Cette projection semble prudente et témoigne d'une volonté de prévoir de façon plus sincère la dépense liée à l'ADA, chroniquement sous-évaluée ces dernières années. Elle reste toutefois très incertaine compte tenu de l'impossibilité de prévoir la dynamique de demande d'asile en sortie de crise sanitaire.

2. La création de 6 000 places d'hébergement : un effort budgétaire considérable, mais qui reste très loin d'être suffisant pour héberger convenablement les demandeurs d'asile

De nombreuses catégories d'hébergement réservées aux demandeurs d'asile coexistent encore aujourd'hui. Leur empilement juridico-financier complexe s'explique par le contexte de leur création, il s'agit pour la plupart de la pérennisation de réponse à des situations d'urgence (évacuations de campement dans le Pas-de-Calais ou à Paris).
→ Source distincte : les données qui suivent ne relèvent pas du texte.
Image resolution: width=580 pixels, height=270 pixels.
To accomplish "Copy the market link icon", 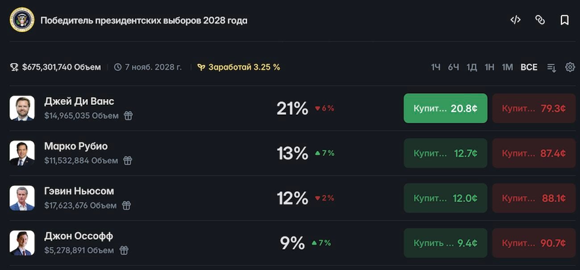I will coord(540,20).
En simplifiant, le parc d'hébergement est désormais organisé autour de trois niveaux gradués de prise en charge, à différentes étapes du parcours du demandeur d'asile :

- d'abord, les centres d'accueil et d'évaluation des situations (CAES) , pour une première mise à l'abri et une évaluation immédiate de la situation administrative des personnes souhaitant engager une démarche d'asile ;

- puis le parc d' hébergement d'urgence des demandeurs d'asile (HUDA) , plus particulièrement adapté aux personnes sous procédure « Dublin » ou soumises à la procédure d'instruction accélérée ;

- enfin les centres d'accueil pour demandeurs d'asile (CADA) , hébergement de référence à vocation pérenne pour les demandeurs d'asile en procédure normale, en vue de préparer leur hébergement autonome futur.
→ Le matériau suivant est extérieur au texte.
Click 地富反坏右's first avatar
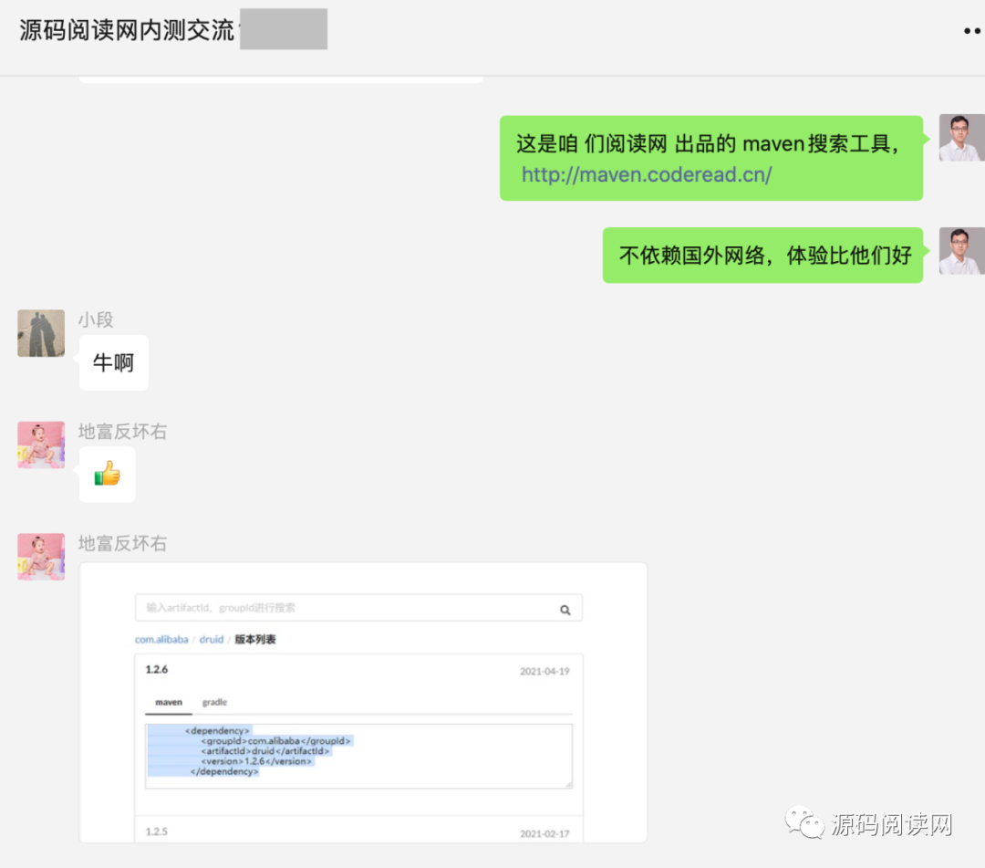Screen dimensions: 985x868 (x=40, y=444)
Le PLF pour 2021 prévoit une dotation de 634,8 millions d'euros en AE et 729,3 millions d'euros en CP pour le financement de l'accueil et de l'hébergement des demandeurs d'asile .
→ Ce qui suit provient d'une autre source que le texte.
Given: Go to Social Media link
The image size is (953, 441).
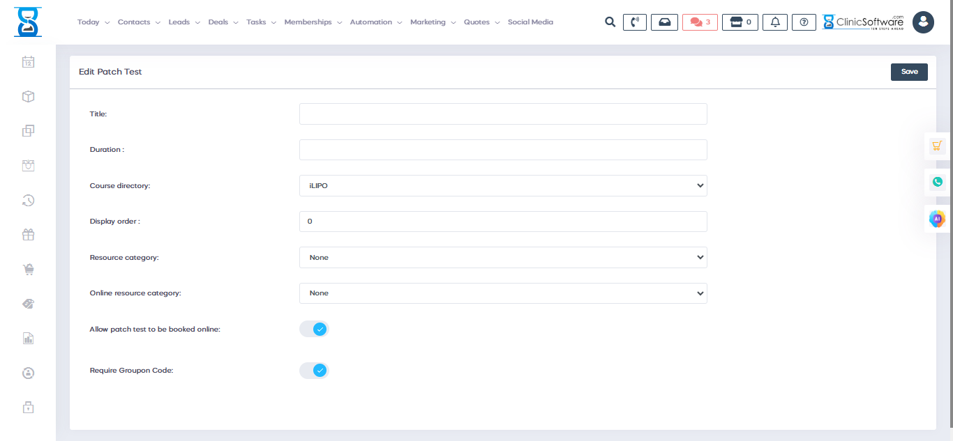Looking at the screenshot, I should [x=530, y=22].
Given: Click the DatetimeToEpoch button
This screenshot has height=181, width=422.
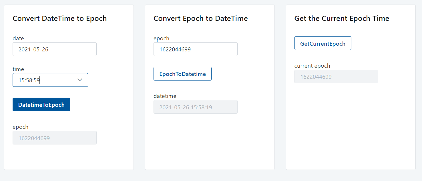Looking at the screenshot, I should coord(41,105).
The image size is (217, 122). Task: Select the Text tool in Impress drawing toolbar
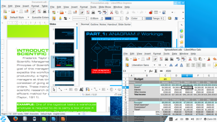[x=81, y=89]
Cette dotation a vocation à permettre le renforcement du dispositif national d'accueil (DNA) à travers la création de 6 000 nouvelles places d'hébergement des demandeurs d'asile (4 000 au titre de cette mission : 3 000 en CADA, 1 000 en CAES ; 2 000 autres places d'hébergement temporaire créées sur la mission « Relance » : 500 en CAES et 1 500 places au sein des dispositifs de préparation aux retours).

Au total, les augmentations projetées dans le PLF pour 2021 devraient porter le parc d'hébergement des demandeurs d'asile à un total de 103 064 places en 2021 , contre 98 500 places en 2020.

Les rapporteurs rappellent toutefois que bien qu'importante, cette capacité d'hébergement se révèle largement insuffisante aujourd'hui : le Gouvernement affichait en 2019 et en 2020 des objectifs d'hébergement des demandeurs d'asile manifestement hors de portée : alors ministre de l'intérieur, Christophe Castaner ne craignait pas d'affirmer ainsi dans la presse que « L'État veut héberger 86 % des demandeurs d'asile d'ici 2020 ». En réalité, et comme le redoutait la commission des lois, depuis 3 ans les chiffres n'ont pas varié : à peine un demandeur sur deux parvient à être hébergé en structure dédiée. Les autres demandeurs d'asile sont orientés vers les hébergements d'urgence normalement dédiés aux personnes sans-abri ou en détresse, ou bien vers des structures hôtelières, qui n'offrent pas le même accompagnement (pour les démarches sociales ou administratives par exemple).